Below is a block of records; reproduce all of them exactly and leave out any pictures.

* Source material
* * * * *
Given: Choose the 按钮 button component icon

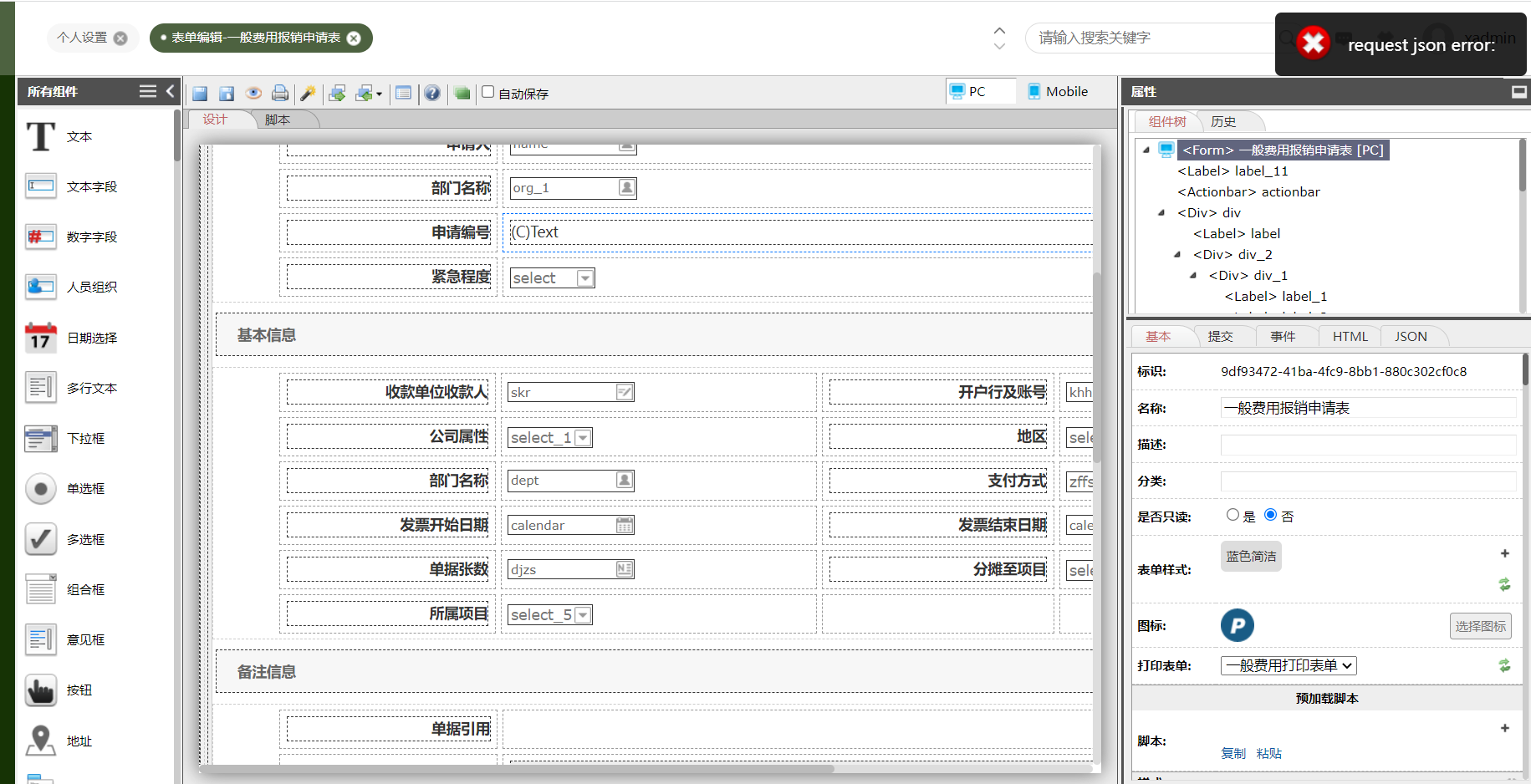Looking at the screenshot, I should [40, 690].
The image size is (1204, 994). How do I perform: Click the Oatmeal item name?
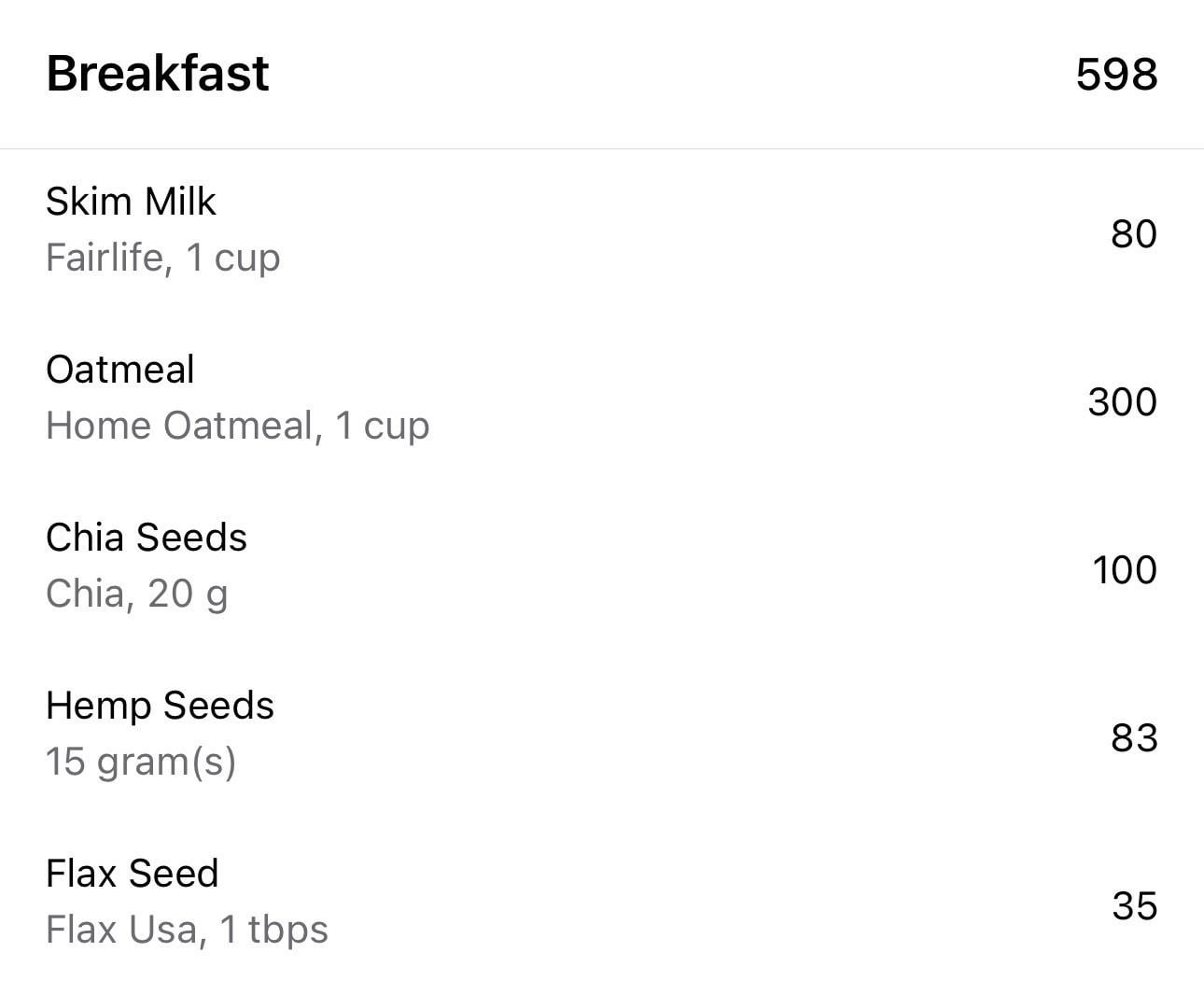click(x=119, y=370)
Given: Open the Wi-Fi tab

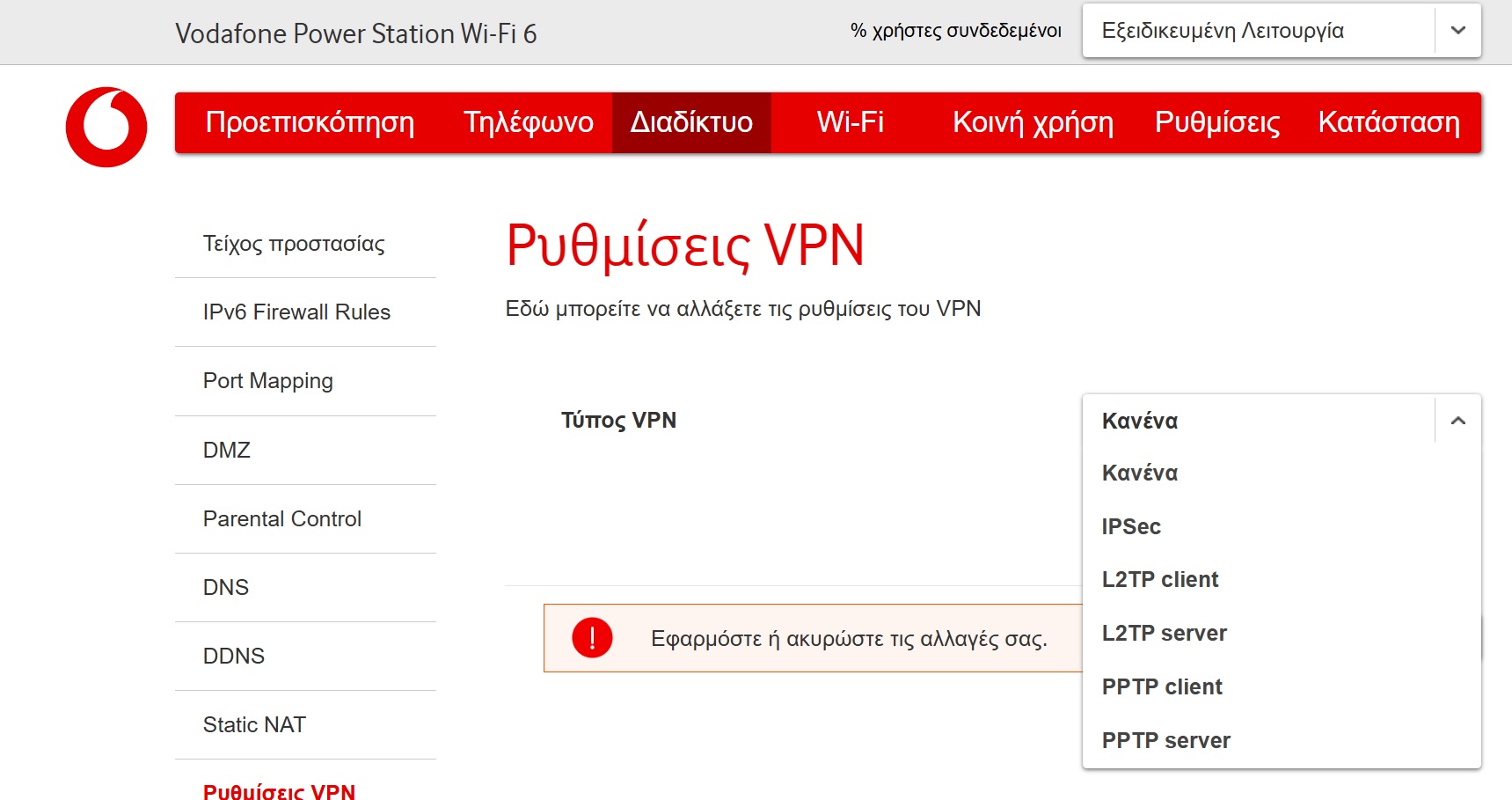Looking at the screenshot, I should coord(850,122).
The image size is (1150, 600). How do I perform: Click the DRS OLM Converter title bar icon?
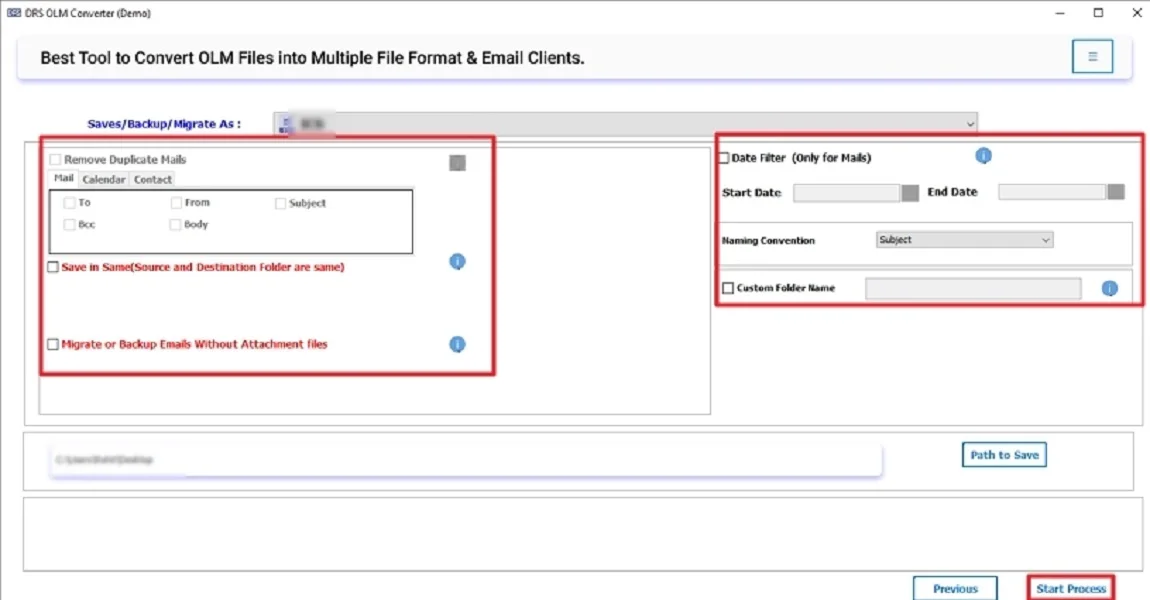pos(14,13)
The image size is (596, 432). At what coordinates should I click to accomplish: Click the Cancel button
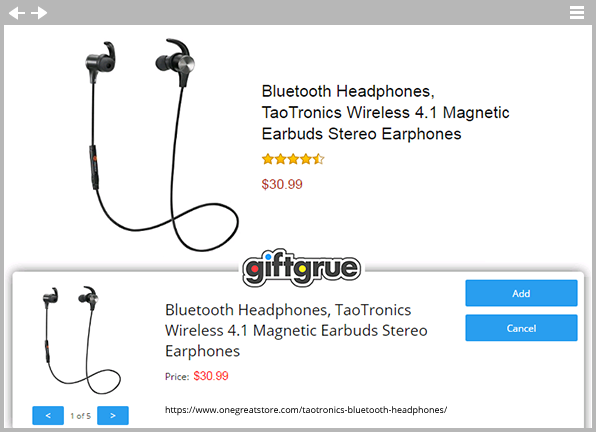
* * * * *
* Solved problem
Given: Choose the 按钮 button component icon

Looking at the screenshot, I should [40, 690].
The image size is (1204, 994). How do I perform: Click the Oatmeal item name?
click(x=119, y=370)
Given: Open the Wi-Fi tab

Looking at the screenshot, I should coord(850,122).
The image size is (1150, 600). How do I perform: Click the DRS OLM Converter title bar icon?
pos(14,13)
The image size is (596, 432). At what coordinates should I click to accomplish: Click the Cancel button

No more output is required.